In February, following a consultation, the Department for Education confirmed that local authorities would be banned from placing children aged 15-years-old and younger in unregulated accommodation including bedsits, hostels and flats.
However, children's rights charity Article 39 has raised concerns for the 16 and 17-year-olds in care who are not covered by the same protection.
Article 39’s Director, Carolyne Willow, said: “What parent would countenance withdrawing care from children at the age of 16, as they enter and complete their crucial final year at school? This is a heartless change to the law, which is not founded on any evidence that children stop needing adult care and supervision from their 16th birthday.
“It is deeply depressing that we are having to threaten the government with legal action if it does not honour the principles and provisions of the Children Act 1989 and the United Nations Convention on the Rights of the Child, which do not discriminate between children on the basis of age.
“Children are being shunted into unregulated accommodation, the majority of which is run for profit, as a default option because of the national shortage of caring homes. It’s the government’s job to sort this for children, by properly resourcing local authorities and having a national strategy, but instead ministers have made the smallest change possible. If left unchecked, this change to the law gives the green light to local authorities to discriminate against 16 and 17 year-olds in their care. It’s the first time government has tried to put into law age-based placement decision-making for children in care. It defies everything we know about the needs of children and takes us back decades,” she added.
Changes to care planning statutory rules are due to come into force at the beginning of September.
The measures introduced for children aged 15 and younger means that 16 and 17 year-old children in the care of local authorities, will be left without any adult care and very limited adult supervision.

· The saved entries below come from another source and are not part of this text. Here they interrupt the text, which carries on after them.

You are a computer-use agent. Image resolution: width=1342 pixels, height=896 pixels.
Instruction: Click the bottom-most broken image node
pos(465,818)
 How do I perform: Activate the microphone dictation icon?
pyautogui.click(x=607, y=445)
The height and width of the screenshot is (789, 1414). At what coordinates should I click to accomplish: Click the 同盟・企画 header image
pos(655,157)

Government data shows that there are around 1,000 children aged 15 and younger who will benefit from the changes and will therefore not be placed in unregulated accommodation. Yet at any one time there are around 6,000 children aged 16 and 17-year-old living in unregulated accommodation whilst in the care of local authorities. Almost a third of these children are the subject of a care order where a local authority has parental responsibility for them. Around 4 in 10 children living in unregulated accommodation were put there by local authorities within a week of entering care.

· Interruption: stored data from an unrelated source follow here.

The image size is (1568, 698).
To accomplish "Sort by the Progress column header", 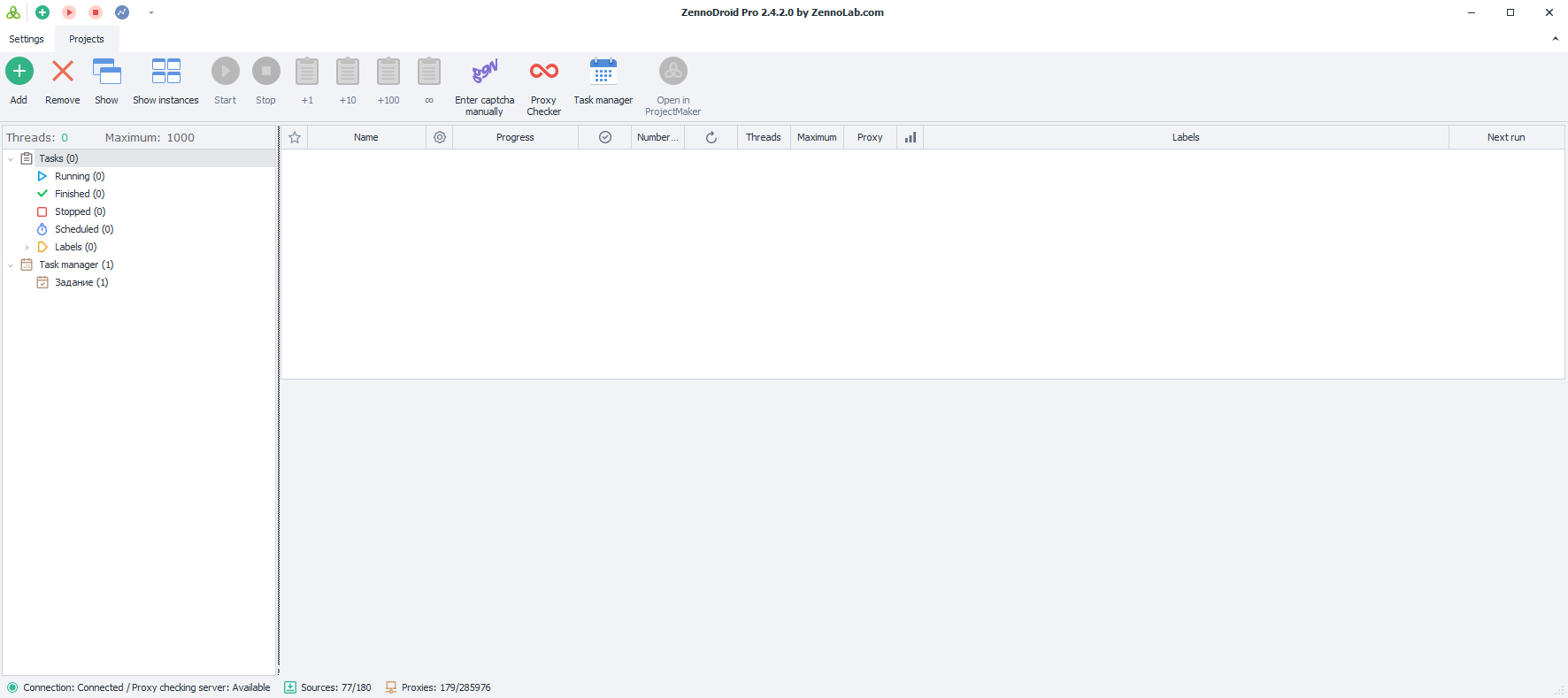I will pyautogui.click(x=515, y=137).
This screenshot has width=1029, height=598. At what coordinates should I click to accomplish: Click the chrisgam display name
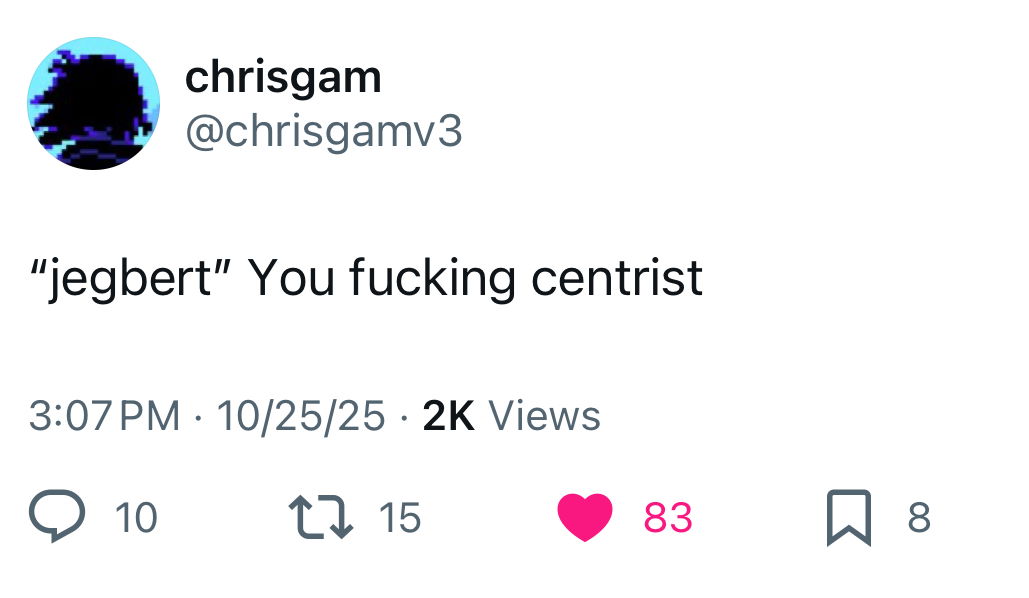(x=283, y=78)
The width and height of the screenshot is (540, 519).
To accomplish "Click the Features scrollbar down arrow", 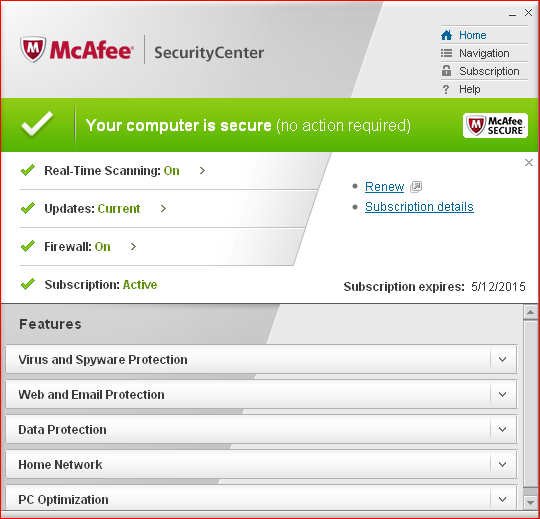I will pyautogui.click(x=530, y=502).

Article 39 highlights that the children’s commissioner for England found that children in care “frequently” live in these settings “alongside vulnerable young adults (usually up to 25 years) battling with their own difficulties, including those struggling with homelessness, mental ill health, addiction, or even transitioning from prison back into the community”.
Article 39 has also found that four children aged 16 and 17 died, and three children were harmed, in unregulated accommodation between April and September 2020. The Department for Education was notified of these serious incidents by councils themselves. After completing an inquest into the death of a 17 year-old boy, a coroner wrote to the Education Secretary in December 2019 to prevent future deaths of children aged 16 to 18. The coroner summed up: “The lack of statutory regulation is placing vulnerable young people at risk, and there is a realistic possibility that deaths may occur”.

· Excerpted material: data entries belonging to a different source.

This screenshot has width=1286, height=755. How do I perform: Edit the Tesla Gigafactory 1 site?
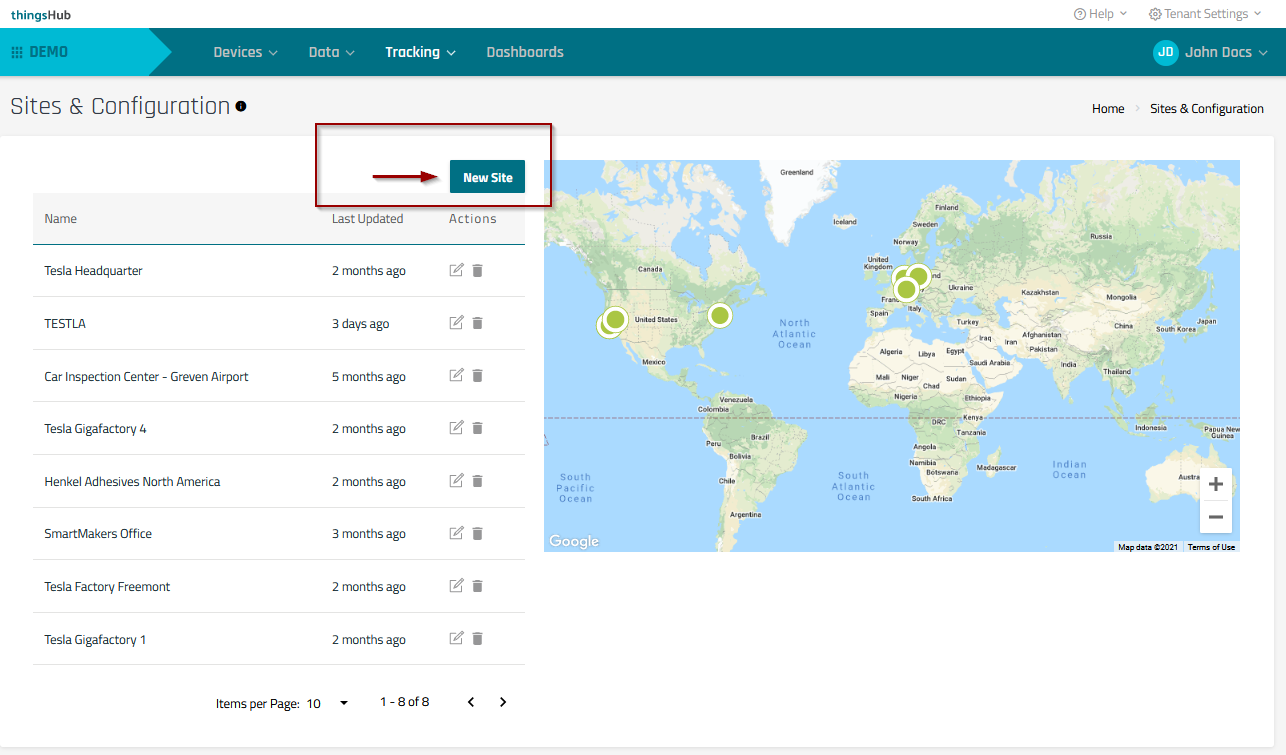[x=456, y=638]
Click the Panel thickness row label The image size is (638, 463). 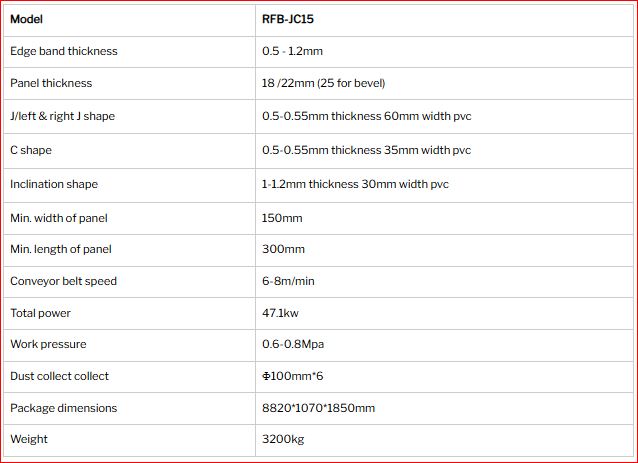51,83
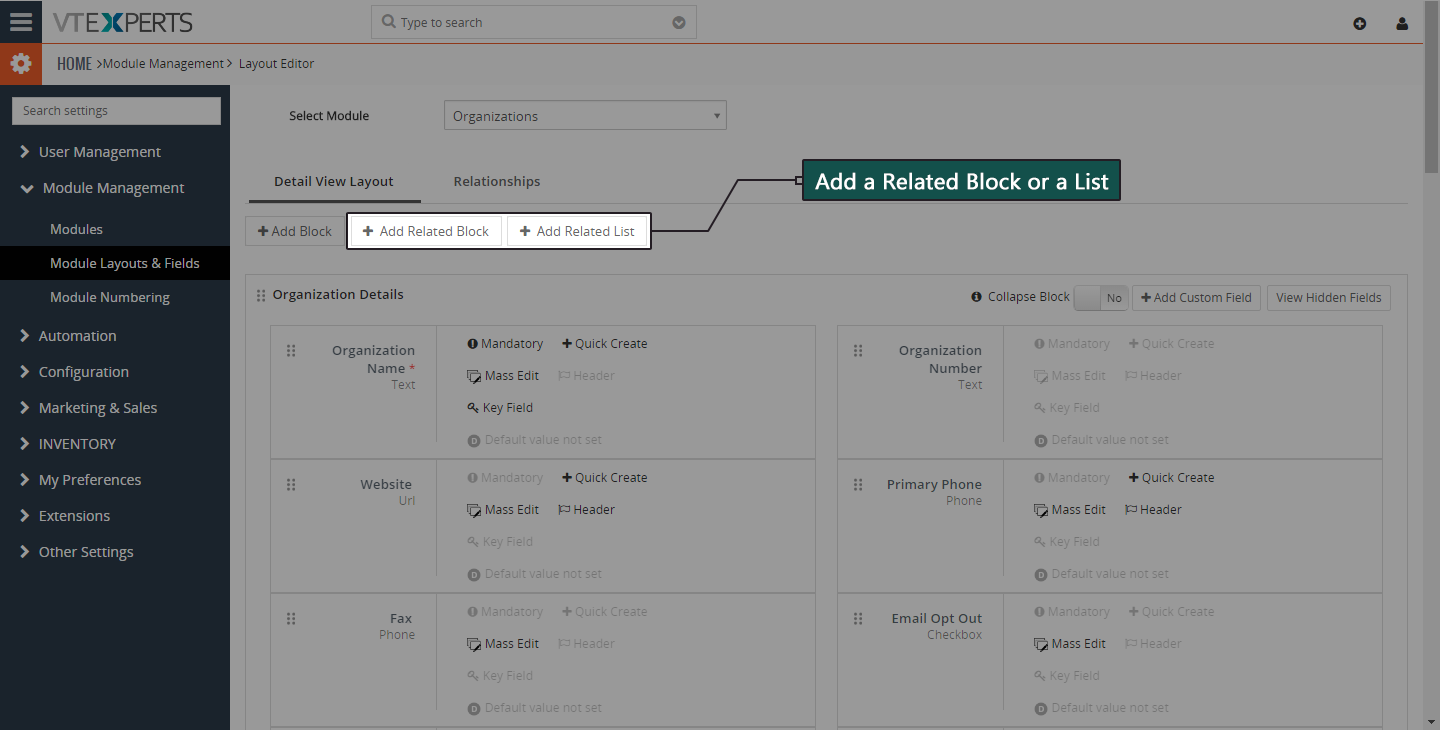Open the hamburger menu icon
Screen dimensions: 1440x730
click(21, 22)
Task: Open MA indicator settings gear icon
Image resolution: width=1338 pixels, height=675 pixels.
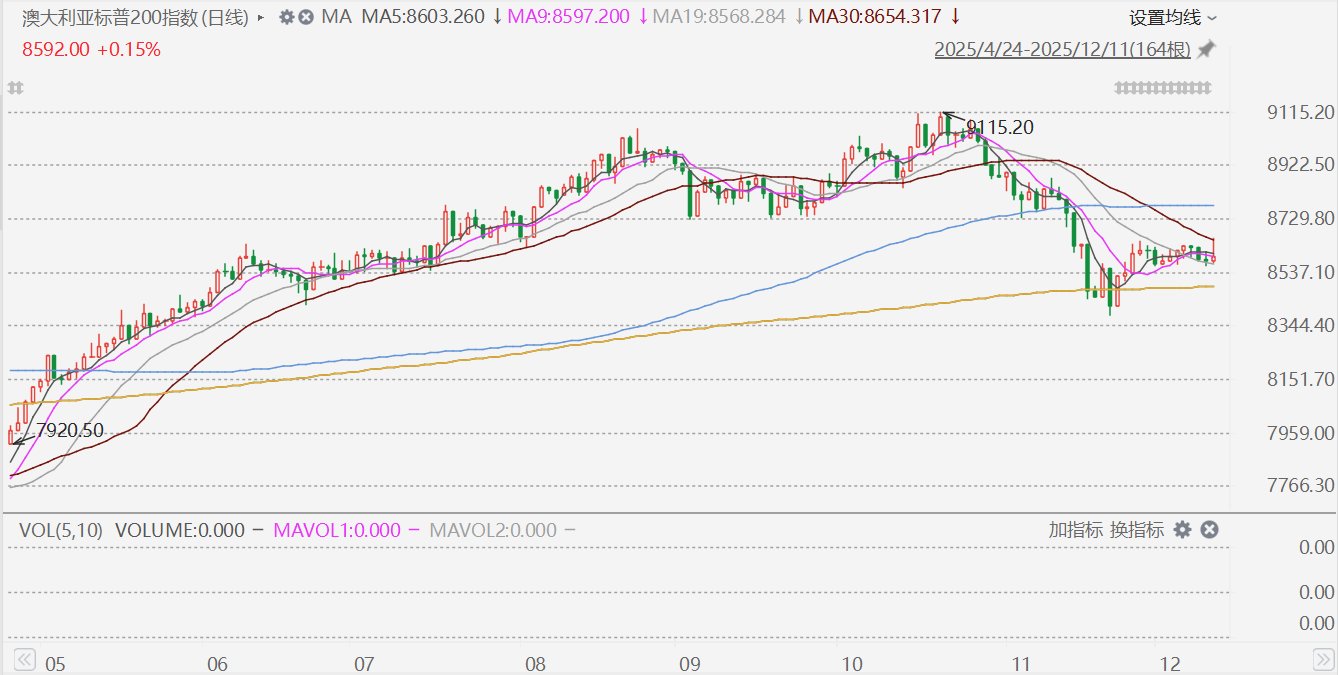Action: pos(287,17)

Following a Freedom of Information Act request, earlier this month Article 39 obtained all of the responses to the Department for Education’s consultation, finding that many more organisations and individuals than the government acknowledges are deeply concerned about the care and protection of 16 and 17 year-olds in care.
Oliver Studdert, partner at Irwin Mitchell, representing Article 39, said: “There are so many horror stories about unregulated accommodation, yet the government remains of the view that it is acceptable and appropriate to use it. Children in the care of local authorities not only need, but have the right to be provided with suitable accommodation and care. That does not simply cease because they turn 16. The local authority should be parenting all children in their care, and this cannot be done without the provision of care.”